→ **SOURCE**
++++++++

The development follows the Security Council Committee's issuance of Implementation Assistance Notice (IAN) 8 on 6 July 2026, providing detailed guidance on how the exemption established by resolution 2769 (2025) can be applied.
In January 2025, the Security Council made a landmark decision to reform the LIA sanctions regime. Resolution 2769 allows the LIA to invest its cash reserves under specific conditions. The key requirement: reinvested funds and any generated interest must remain subject to the same restrictions that currently apply to the principal amount.
The newly issued IAN 8 clarifies which cash reserves qualify for reinvestment, outlines reporting obligations, and establishes oversight mechanisms. This guidance removes much of the legal ambiguity that had deterred international banks from processing LIA transactions.
The LIA oversees assets estimated at approximately $67 billion, making it one of the largest sovereign wealth funds in Africa. A significant portion comprises cash reserves held across European and American banks. These funds have remained largely untouched since 2011, generating minimal returns while Libya's domestic economy struggles with liquidity crises and currency depreciation.
According to the International Crisis Group, frozen reserves include money held at institutions such as Société Générale, BNP Paribas, UniCredit, and Bank of America. The inability to actively manage these assets has cost Libya billions in potential returns over the past 15 years.
The potential release of even a portion of these reserves for reinvestment could provide a significant boost. The LIA could direct funds toward domestic infrastructure projects, support for the Libyan dinar, investment in healthcare and education, or international portfolio diversification.
Libya faces urgent economic challenges: inflation has eroded purchasing power, the banking sector remains fragmented, and oil revenue volatility creates fiscal uncertainty. Access to reinvestment-ready reserves could provide a vital buffer.

++++++++

→ **STORED DATA**
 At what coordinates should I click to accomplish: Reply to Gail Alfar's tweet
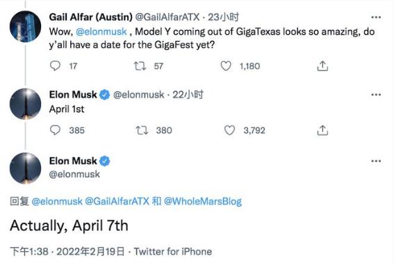click(55, 66)
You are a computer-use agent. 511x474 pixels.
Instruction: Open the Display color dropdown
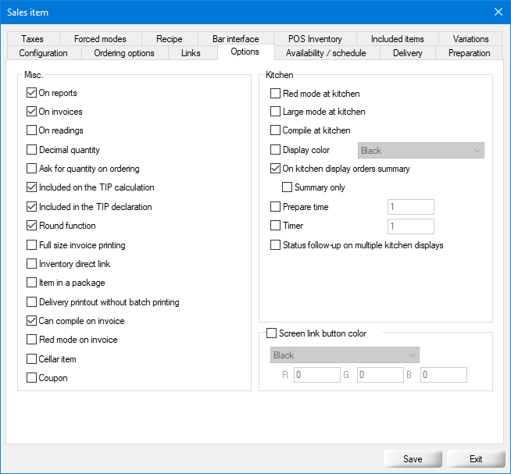pyautogui.click(x=420, y=151)
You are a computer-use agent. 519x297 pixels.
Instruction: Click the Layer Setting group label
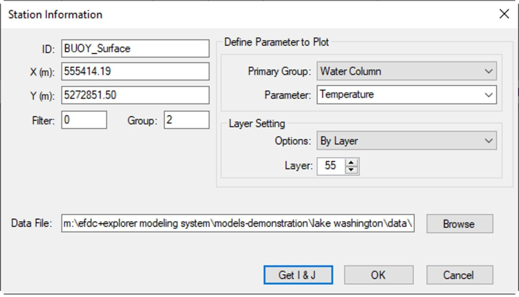(x=257, y=124)
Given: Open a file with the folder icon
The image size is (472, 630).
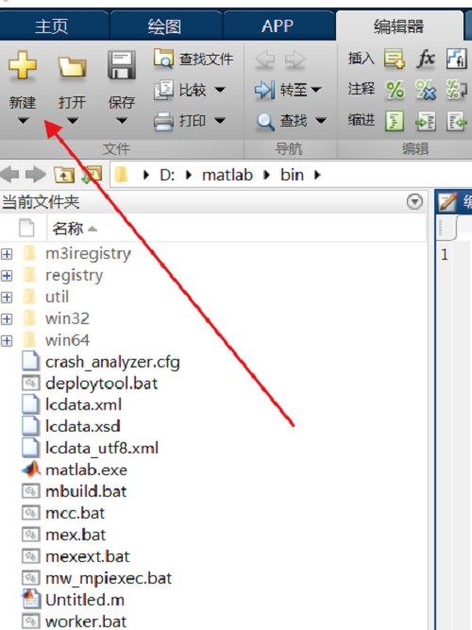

++++++++

→ **COMPLETE THE FOLLOWING**
1 - Copy out the passage from the text on the Libyan Investment Authority sanctions reform, starting with "According to the" and going on through "a vital buffer.".
2 - Write what comes next in the text on the Libyan Investment Authority sanctions reform, picking up after its final sentence.
The records have no connection to the text about the Libyan Investment Authority.

→ **ANSWERS TO EACH TASK**
1 -
According to the International Crisis Group, frozen reserves include money held at institutions such as Société Générale, BNP Paribas, UniCredit, and Bank of America. The inability to actively manage these assets has cost Libya billions in potential returns over the past 15 years.
The potential release of even a portion of these reserves for reinvestment could provide a significant boost. The LIA could direct funds toward domestic infrastructure projects, support for the Libyan dinar, investment in healthcare and education, or international portfolio diversification.
Libya faces urgent economic challenges: inflation has eroded purchasing power, the banking sector remains fragmented, and oil revenue volatility creates fiscal uncertainty. Access to reinvestment-ready reserves could provide a vital buffer.

2 -
The reinvestment exemption comes with strict conditions. All transactions must be conducted through financial institutions pre-approved by the Security Council Committee, with quarterly reporting on the status of reinvested assets.
Key conditions include: reinvested capital must remain frozen under the same legal status; the LIA must submit detailed investment plans for prior review; transactions must not involve sanctioned entities; and annual independent audits will verify compliance. Unauthorized withdrawals remain prohibited and subject to investigation.
The timing of this development is significant. Libya has seen relative political stability in recent months, and the LIA has undergone internal reforms aimed at improving transparency — moves that observers cite as prerequisites for sanctions relief.
International stakeholders have expressed cautious support for gradual normalization of Libya's financial position, emphasizing that asset release must be matched by continued progress on political reconciliation and anti-corruption measures. For ordinary Libyans, this represents hope that long-dormant national wealth could eventually contribute to rebuilding infrastructure and creating economic opportunities.
The coming months will be critical as the LIA prepares its first reinvestment proposals. If successful, this phased approach could establish a precedent for full normalization of Libya's international financial position.